=== Written task 1 ===
From the listing, rewrite the lines as a numbered list and leave out the blank ones. Begin at the line that contains "Switch to the Compare domains tab" and stop after the line that contains "I will point(51,35).".

Logan Museum of Anthropology

http://www.beloit.edu/~museum/logan/index.html

Staff members gave several presentations about the museum’s NEH-funded collections rehousing project. Curator of collections Nicolette Meister presented a paper titled “Planning and Implementing Anthropology Collections Rehousing Projects” at the Society for the Preservation of Natural History Collections annual conference in St. Paul in May. Meister also co-organized a panel titled “Moving Collections – Ready or Not!” at the annual meeting of the Association of Midwest Museums on Mackinac Island, Michigan, in September. Presenting along with her were move coordinators Anna Berg and Loran Berg. At the Midwest Archaeological Conference in Notre Dame, Indiana, in October, visiting curator of archaeology Sara Pfannkuche presented “New Life for Old Collections: The Logan Museum of Anthropology’s Collections Accessibility Project,” a paper co-authored with director Bill Green along with Meister and Loran Berg.

[Entries showing where items appear]

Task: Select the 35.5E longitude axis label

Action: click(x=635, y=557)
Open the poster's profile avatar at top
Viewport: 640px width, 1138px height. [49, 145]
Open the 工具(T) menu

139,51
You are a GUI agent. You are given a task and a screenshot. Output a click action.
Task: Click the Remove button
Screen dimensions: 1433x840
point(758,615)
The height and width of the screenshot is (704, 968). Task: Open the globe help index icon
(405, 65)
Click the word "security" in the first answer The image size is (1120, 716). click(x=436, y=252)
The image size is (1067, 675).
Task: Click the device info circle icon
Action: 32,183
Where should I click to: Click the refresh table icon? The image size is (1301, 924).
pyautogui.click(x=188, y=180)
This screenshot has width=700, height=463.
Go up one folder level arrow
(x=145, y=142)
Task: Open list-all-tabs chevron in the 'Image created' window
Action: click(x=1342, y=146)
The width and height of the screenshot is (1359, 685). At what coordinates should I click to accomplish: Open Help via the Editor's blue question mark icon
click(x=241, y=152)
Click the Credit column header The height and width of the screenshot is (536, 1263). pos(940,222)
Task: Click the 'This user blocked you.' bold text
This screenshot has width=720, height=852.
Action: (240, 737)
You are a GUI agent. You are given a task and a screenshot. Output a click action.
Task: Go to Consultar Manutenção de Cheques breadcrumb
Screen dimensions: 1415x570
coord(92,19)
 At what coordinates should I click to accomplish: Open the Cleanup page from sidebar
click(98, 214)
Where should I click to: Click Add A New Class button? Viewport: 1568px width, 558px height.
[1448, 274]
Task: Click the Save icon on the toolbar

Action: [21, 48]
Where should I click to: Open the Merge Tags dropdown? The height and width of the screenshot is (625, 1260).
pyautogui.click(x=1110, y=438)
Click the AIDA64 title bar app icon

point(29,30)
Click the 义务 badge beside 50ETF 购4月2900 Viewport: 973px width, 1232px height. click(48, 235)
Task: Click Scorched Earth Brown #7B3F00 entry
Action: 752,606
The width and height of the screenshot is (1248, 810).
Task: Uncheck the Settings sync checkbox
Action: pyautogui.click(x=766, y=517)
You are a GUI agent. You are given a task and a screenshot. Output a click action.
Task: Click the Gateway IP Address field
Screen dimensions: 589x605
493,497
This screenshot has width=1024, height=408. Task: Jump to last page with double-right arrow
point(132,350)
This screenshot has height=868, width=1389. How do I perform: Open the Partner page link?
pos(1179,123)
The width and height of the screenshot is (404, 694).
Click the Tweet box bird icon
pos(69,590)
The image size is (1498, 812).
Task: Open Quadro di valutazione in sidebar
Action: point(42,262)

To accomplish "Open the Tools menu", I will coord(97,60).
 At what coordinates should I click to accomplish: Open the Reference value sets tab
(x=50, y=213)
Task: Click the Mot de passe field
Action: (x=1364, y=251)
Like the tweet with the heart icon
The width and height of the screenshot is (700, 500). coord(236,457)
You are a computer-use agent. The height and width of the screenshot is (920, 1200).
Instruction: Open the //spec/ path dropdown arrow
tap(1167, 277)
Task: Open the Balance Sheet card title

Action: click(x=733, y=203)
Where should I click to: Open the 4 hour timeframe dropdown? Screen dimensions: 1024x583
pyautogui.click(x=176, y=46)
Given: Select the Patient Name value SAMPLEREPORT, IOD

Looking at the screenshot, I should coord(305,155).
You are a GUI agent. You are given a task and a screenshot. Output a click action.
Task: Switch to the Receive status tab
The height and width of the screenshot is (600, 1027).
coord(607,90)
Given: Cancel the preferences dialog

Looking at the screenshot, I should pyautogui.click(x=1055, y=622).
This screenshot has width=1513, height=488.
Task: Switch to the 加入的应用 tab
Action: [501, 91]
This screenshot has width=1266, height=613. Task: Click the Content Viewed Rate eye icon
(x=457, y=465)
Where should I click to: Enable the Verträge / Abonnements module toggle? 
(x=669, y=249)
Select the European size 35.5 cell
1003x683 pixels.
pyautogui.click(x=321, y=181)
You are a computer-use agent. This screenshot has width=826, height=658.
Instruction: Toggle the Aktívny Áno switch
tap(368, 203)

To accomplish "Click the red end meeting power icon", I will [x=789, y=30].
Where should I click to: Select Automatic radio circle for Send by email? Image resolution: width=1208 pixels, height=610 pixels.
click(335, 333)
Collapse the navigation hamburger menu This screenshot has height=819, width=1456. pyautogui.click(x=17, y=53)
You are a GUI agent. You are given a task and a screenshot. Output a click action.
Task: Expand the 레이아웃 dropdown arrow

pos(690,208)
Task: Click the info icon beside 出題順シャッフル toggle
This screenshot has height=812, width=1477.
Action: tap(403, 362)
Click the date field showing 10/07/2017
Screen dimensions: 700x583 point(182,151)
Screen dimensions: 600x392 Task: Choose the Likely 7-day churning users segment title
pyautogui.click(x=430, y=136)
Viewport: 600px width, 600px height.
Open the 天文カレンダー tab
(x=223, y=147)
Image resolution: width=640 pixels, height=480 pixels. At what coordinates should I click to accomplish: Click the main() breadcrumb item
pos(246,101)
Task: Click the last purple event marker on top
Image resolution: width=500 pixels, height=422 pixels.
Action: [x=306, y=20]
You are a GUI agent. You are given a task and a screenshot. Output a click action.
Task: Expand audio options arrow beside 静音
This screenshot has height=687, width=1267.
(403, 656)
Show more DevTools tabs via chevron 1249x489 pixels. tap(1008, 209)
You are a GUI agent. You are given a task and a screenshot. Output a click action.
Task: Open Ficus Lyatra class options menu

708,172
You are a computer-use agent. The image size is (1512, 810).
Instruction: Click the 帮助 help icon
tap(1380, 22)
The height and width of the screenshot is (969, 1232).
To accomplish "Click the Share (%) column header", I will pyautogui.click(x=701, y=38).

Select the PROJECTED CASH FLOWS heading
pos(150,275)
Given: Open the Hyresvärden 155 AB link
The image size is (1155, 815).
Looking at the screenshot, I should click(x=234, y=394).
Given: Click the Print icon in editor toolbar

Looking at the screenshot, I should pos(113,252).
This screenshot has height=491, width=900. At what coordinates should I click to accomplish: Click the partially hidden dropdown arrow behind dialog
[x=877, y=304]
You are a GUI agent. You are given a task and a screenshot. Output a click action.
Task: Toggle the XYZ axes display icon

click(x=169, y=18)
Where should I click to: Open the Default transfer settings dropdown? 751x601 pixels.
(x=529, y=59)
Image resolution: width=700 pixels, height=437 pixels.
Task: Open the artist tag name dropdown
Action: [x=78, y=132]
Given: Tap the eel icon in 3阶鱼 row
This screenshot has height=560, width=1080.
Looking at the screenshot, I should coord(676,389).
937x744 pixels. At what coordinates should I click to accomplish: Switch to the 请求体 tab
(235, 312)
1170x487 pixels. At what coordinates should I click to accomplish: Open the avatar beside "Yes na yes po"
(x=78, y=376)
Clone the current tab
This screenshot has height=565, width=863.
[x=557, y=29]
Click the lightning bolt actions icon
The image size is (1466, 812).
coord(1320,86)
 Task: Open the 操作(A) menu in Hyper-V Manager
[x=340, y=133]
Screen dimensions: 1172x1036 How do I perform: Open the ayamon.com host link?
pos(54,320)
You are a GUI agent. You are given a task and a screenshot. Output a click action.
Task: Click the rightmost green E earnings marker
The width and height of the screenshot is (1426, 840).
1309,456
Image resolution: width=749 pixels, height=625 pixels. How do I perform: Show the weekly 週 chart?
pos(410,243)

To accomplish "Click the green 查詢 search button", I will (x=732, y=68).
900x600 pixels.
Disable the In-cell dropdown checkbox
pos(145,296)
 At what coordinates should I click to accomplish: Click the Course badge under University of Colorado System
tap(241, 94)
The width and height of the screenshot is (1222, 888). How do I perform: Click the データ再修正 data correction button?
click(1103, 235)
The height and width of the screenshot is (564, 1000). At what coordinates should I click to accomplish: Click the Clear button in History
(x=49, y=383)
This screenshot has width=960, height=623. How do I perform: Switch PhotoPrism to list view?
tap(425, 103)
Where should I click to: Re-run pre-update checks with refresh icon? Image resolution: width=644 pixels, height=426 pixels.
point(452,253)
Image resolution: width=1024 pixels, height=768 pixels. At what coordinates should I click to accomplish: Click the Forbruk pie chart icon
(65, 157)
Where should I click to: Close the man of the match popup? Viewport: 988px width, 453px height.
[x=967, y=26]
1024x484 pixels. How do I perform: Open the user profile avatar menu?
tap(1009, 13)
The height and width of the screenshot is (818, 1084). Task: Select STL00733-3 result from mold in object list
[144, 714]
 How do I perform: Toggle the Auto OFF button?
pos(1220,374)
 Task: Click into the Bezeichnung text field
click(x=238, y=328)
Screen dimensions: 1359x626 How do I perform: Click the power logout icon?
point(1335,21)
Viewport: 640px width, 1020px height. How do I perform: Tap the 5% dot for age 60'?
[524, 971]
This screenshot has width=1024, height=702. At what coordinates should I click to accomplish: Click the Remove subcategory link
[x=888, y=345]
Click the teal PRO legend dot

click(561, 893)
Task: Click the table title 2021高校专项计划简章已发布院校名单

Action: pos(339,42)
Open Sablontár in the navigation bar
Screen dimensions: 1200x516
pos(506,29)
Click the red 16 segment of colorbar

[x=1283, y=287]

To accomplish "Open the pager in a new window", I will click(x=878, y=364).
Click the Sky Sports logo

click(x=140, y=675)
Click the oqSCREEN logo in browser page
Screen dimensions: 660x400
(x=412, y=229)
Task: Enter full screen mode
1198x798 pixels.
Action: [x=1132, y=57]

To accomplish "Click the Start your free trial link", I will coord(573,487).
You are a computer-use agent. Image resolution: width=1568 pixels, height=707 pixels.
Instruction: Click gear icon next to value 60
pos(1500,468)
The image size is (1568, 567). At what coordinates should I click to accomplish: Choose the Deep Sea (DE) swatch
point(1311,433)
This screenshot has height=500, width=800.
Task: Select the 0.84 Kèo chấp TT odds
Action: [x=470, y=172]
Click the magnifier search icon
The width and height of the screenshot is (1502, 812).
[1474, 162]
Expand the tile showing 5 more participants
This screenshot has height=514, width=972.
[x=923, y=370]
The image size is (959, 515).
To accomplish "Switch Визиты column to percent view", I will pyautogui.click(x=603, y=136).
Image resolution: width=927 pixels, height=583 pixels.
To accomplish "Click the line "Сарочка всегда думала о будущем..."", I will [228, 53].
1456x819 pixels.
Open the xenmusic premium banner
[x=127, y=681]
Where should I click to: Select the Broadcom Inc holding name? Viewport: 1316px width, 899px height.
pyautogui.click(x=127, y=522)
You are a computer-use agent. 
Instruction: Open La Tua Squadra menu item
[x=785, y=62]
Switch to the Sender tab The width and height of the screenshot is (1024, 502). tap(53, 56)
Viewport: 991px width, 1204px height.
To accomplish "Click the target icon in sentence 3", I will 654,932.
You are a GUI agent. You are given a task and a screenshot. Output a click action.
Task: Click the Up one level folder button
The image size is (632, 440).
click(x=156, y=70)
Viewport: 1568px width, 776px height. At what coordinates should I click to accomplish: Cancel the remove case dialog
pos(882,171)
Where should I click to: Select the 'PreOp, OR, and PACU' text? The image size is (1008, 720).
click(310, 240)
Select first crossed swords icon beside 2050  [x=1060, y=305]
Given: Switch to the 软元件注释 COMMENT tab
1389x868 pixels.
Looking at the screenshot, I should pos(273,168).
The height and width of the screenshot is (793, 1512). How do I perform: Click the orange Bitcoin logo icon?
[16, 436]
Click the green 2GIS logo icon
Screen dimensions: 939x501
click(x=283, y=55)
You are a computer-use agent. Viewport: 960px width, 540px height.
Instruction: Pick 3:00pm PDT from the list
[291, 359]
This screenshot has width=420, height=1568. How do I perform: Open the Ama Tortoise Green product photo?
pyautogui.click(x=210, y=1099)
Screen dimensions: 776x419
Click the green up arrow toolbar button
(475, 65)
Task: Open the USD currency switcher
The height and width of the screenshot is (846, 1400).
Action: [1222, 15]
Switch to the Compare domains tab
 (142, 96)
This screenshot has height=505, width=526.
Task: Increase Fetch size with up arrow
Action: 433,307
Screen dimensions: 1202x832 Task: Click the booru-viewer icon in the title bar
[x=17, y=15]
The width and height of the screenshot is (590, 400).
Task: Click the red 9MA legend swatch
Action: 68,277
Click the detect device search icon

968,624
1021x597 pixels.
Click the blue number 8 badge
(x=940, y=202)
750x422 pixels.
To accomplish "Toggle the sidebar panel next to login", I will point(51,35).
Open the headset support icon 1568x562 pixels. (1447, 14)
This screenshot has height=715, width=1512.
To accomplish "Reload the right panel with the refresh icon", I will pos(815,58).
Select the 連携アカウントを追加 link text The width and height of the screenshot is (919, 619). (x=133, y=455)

=== Written task 2 ===
In the museum staff extract, where was the annual meeting of the Association of Midwest Museums held?

=== Full output 1 ===
1. Switch to the Compare domains tab
2.  (142, 96)
3. This screenshot has height=505, width=526.
4. Task: Increase Fetch size with up arrow
5. Action: 433,307
6. Screen dimensions: 1202x832 Task: Click the booru-viewer icon in the title bar
7. [x=17, y=15]
8. The width and height of the screenshot is (590, 400).
9. Task: Click the red 9MA legend swatch
10. Action: 68,277
11. Click the detect device search icon
12. 968,624
13. 1021x597 pixels.
14. Click the blue number 8 badge
15. (x=940, y=202)
16. 750x422 pixels.
17. To accomplish "Toggle the sidebar panel next to login", I will point(51,35).

=== Full output 2 ===
Mackinac Island, Michigan.